I have just come to a realisation that I will never be studying Chinese as a subject again.
I guess it is true, then, that once you've lost something, you'll treasure it much more.
I am sad to say, after just 5 months of not using Chinese (much),
I have lost touch.
It's quite a sad case, since my ethnic race is Chinese. And worse, people tell me I speak Chinese funnily. It's not that I want to, you know! Chinese -- or Mandarin, more specifically -- is a language whereby I feel comfortable speaking in. Really! I'm not kidding!
In the past, I used to live in Ipoh, Malaysia. So in Malaysia, they have Chinese schools, Malay schools, and English schools. My parents, seeing that I had zero knowledge in Chinese, and being the forward-looking parents they were, put me in a Chinese school. Major culture shock. Everybody speaking Cantonese which was alien language compared to Chinese. But being the adaptive me (:D), I picked it up soon enough. Ting Yat Mm Ooi Fan Ohkay! (just kidding)
Maybe it was the experience in Malaysia, where I somehow led the 'kampung' community lifestyle, where everybody spoke Chinese and Cantonese. Maybe it's because I used to have friends who would speak Chinese with me. Maybe it's all of these reasons put together and much more -- Chinese simply makes me feel at home. (I do speak Chinese with my parents at home, FYI.) When I hold a conversation in Chinese with another person, it's because I feel close enough to the person to do so. Doesn't mean I don't talk to you in Chinese so I'm not close to you!

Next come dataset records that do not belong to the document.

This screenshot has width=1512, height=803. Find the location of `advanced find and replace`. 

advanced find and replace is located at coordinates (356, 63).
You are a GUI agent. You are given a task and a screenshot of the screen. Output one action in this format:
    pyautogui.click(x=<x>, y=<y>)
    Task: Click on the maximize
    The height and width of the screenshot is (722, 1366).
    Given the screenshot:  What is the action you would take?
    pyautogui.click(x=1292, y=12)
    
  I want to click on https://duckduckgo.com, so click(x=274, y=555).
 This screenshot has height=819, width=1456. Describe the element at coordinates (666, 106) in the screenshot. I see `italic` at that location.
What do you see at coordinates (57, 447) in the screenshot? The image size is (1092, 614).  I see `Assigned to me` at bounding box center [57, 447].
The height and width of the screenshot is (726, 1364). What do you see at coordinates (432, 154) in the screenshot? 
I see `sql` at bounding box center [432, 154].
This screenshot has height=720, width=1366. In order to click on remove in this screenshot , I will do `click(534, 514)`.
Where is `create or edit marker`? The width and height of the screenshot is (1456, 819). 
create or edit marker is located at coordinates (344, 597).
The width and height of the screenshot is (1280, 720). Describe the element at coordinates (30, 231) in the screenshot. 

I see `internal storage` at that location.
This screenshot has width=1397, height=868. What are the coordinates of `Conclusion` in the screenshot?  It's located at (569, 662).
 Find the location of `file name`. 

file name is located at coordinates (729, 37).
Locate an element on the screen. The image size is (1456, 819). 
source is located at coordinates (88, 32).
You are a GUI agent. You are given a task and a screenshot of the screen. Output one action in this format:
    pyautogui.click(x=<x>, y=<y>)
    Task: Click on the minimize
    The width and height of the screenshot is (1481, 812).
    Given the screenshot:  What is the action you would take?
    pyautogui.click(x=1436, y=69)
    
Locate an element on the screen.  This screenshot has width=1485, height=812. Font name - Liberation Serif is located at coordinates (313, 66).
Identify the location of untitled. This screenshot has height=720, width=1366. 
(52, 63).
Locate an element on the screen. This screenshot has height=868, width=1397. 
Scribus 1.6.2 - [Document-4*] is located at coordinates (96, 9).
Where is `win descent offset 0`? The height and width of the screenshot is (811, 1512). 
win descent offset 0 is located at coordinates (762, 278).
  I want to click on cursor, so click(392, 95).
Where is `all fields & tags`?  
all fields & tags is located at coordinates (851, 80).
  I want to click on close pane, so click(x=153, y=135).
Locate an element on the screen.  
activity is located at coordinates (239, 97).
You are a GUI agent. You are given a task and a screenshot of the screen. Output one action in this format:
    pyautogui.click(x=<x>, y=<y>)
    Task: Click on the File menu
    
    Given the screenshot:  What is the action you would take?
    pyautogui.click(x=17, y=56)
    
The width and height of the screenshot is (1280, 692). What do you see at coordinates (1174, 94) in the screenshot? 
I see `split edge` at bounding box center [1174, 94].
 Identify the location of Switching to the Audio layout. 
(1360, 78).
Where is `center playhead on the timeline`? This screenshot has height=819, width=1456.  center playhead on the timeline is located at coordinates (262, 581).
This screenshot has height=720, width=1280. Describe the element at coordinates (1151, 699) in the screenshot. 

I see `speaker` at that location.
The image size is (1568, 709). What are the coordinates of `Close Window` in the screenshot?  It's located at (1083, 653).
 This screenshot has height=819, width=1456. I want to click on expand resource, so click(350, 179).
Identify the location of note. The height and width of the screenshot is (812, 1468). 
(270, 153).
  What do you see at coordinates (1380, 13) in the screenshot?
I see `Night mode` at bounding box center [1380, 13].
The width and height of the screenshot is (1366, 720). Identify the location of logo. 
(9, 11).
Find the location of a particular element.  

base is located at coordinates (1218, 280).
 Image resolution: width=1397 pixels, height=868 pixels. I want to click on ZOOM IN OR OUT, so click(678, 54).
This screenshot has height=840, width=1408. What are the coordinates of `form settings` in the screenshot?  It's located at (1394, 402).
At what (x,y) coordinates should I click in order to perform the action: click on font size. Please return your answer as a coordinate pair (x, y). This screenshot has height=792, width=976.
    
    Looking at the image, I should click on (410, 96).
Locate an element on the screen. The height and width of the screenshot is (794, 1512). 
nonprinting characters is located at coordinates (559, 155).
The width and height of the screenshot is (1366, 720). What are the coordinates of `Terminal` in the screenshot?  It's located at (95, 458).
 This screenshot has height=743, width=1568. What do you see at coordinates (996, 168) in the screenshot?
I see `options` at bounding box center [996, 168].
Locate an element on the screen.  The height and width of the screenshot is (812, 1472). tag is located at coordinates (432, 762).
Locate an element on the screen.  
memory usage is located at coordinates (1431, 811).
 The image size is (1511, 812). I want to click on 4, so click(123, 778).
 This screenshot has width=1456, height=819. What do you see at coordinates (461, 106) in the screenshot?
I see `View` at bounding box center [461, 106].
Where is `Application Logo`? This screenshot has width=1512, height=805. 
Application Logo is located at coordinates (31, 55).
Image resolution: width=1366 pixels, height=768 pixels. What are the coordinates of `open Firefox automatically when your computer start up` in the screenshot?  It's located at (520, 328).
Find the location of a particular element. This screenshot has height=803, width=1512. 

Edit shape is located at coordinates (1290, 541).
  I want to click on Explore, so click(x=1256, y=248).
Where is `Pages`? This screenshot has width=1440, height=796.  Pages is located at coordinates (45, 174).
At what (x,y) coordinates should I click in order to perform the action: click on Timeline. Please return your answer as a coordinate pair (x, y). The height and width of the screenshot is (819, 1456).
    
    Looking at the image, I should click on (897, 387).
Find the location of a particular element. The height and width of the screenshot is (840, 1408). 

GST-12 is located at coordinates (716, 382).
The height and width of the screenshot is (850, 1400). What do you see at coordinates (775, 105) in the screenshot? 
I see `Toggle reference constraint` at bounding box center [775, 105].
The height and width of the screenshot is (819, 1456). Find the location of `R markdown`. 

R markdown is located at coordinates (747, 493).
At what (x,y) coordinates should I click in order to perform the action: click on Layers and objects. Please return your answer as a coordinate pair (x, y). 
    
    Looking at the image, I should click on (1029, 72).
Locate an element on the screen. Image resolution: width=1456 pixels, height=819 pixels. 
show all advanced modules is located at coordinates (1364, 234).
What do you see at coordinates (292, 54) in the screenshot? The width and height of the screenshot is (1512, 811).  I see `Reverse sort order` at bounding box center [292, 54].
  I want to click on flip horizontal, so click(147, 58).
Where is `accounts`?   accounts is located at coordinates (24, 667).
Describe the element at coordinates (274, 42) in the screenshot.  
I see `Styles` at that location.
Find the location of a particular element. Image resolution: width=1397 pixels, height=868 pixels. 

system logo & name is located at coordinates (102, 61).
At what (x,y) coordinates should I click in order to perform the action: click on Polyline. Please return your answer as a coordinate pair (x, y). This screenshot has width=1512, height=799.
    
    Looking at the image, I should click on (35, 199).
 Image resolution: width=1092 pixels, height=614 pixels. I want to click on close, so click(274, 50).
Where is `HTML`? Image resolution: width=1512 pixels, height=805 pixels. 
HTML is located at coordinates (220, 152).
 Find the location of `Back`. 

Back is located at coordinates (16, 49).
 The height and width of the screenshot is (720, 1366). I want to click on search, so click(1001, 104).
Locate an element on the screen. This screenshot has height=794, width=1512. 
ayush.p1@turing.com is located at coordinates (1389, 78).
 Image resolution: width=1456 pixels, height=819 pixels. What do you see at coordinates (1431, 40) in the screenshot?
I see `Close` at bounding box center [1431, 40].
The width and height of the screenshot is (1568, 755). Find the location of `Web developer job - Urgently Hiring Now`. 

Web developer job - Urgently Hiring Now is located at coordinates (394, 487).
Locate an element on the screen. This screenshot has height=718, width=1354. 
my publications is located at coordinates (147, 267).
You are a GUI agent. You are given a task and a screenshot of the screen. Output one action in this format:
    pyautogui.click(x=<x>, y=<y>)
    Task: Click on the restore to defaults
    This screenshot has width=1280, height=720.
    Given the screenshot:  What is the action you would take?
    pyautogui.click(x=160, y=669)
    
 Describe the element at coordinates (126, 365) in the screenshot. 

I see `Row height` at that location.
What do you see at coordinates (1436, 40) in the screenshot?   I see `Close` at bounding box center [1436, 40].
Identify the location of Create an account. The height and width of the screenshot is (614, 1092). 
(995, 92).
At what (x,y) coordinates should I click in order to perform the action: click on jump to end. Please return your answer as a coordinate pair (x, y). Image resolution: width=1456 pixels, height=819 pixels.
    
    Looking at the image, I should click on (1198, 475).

Just that, if circumstances allow, if it's a good chat at night in a familiar heartland coffehouse, or just a simple conversation over a meal, I feel good chatting in Mandarin.
That's why, I am quite sad that I no longer speak/write as fluently (not that I did it very fluently in the past. The keywords are "as fluently".)
I guess all the Civics and Moral Education lessons in primary school about how not to lose our Chinese roots have not gone to waste.